Design and Assembly Considerations in the Engineering of Vascular Tissue

Abstract

Native vascular tissue functions are highly dependent on structural organization at the super-cellular, cellular, and sub-cellular spatial scales. We hypothesized that the structure-function relationship of vascular tissues in vivo can be leveraged to engineer vascular tissues in vitro by prescribing the shape of constituent cells and their assembly into organized three-dimensional structures. To this end, we first asked if vascular smooth muscle cell shape influences cellular contractility.
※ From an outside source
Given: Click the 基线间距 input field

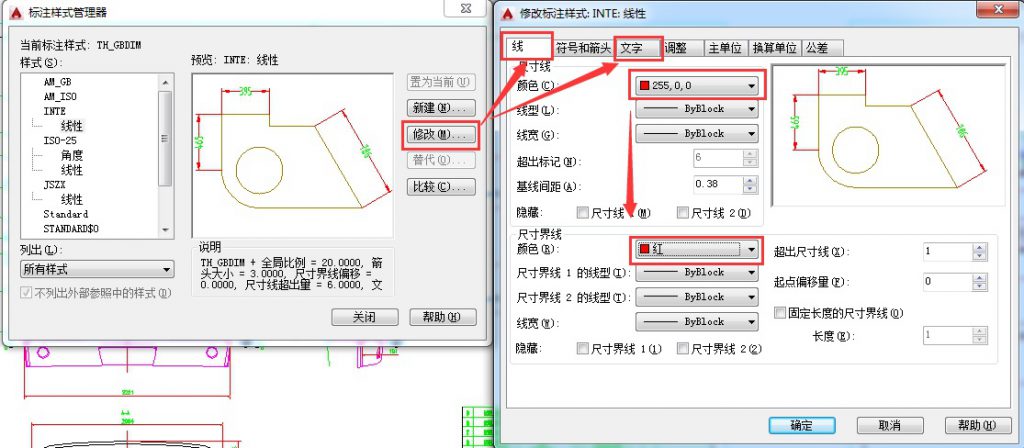Looking at the screenshot, I should (717, 184).
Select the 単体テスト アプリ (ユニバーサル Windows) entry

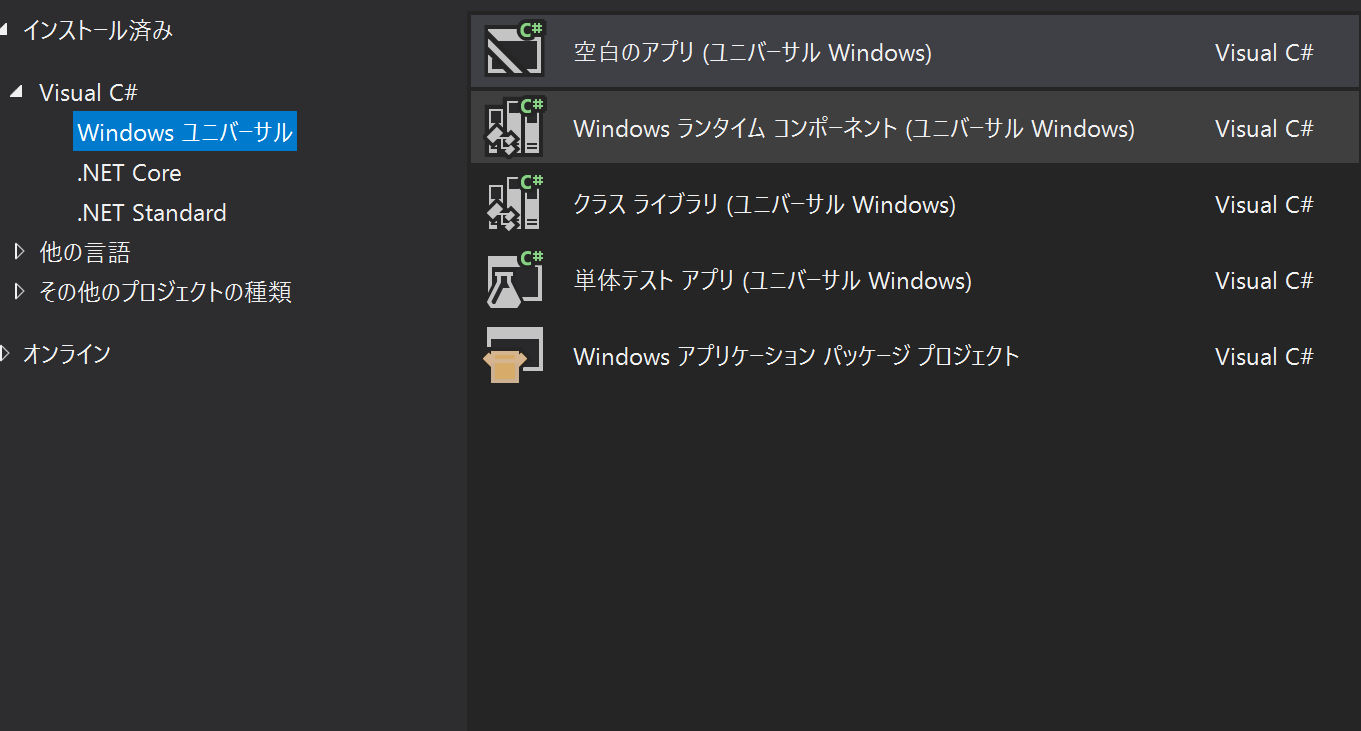(772, 281)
We engineered human vascular smooth muscle cells to assume similar shapes to those in elastic and muscular arteries and then measured their contraction while stimulating with endothelin-1. We found that vascular smooth muscle cells with elongated shapes exhibited lower contractile strength but a greater percentage increase in contraction after endothelin-1 stimulation, suggesting that elongated vascular smooth muscle cell shape endows the muscular artery with greater dynamic contractile range. Next, we sought to assemble cells into tissues by employing a three-dimensional cellular patterning strategy based on the folding of porous, thin polymer films. We assembled different three-dimensional endothelial and vascular smooth muscle organizations by patterning two-dimensional poly(lactic-co-glycolic) acid and collagen thin films with cell suspensions at prescribed locations. The films were subsequently folded following Miura-ori geometry guidelines and the matrices were embedded subcutaneously in immunodeficient mice in order to assess the vascularization of the implanted constructs. We found that spatial organization that allowed endothelial and vascular smooth muscle cells to interact adjacent to each other laterally in the same folding plane created the densest vascularized network, suggesting that three-dimensional structural organization of vascular cells can influence the formation of vascularized networks. Taken together, our result shows that functional vascular tissues in vitro can be engineered by encoding structure cues in their design and assembly.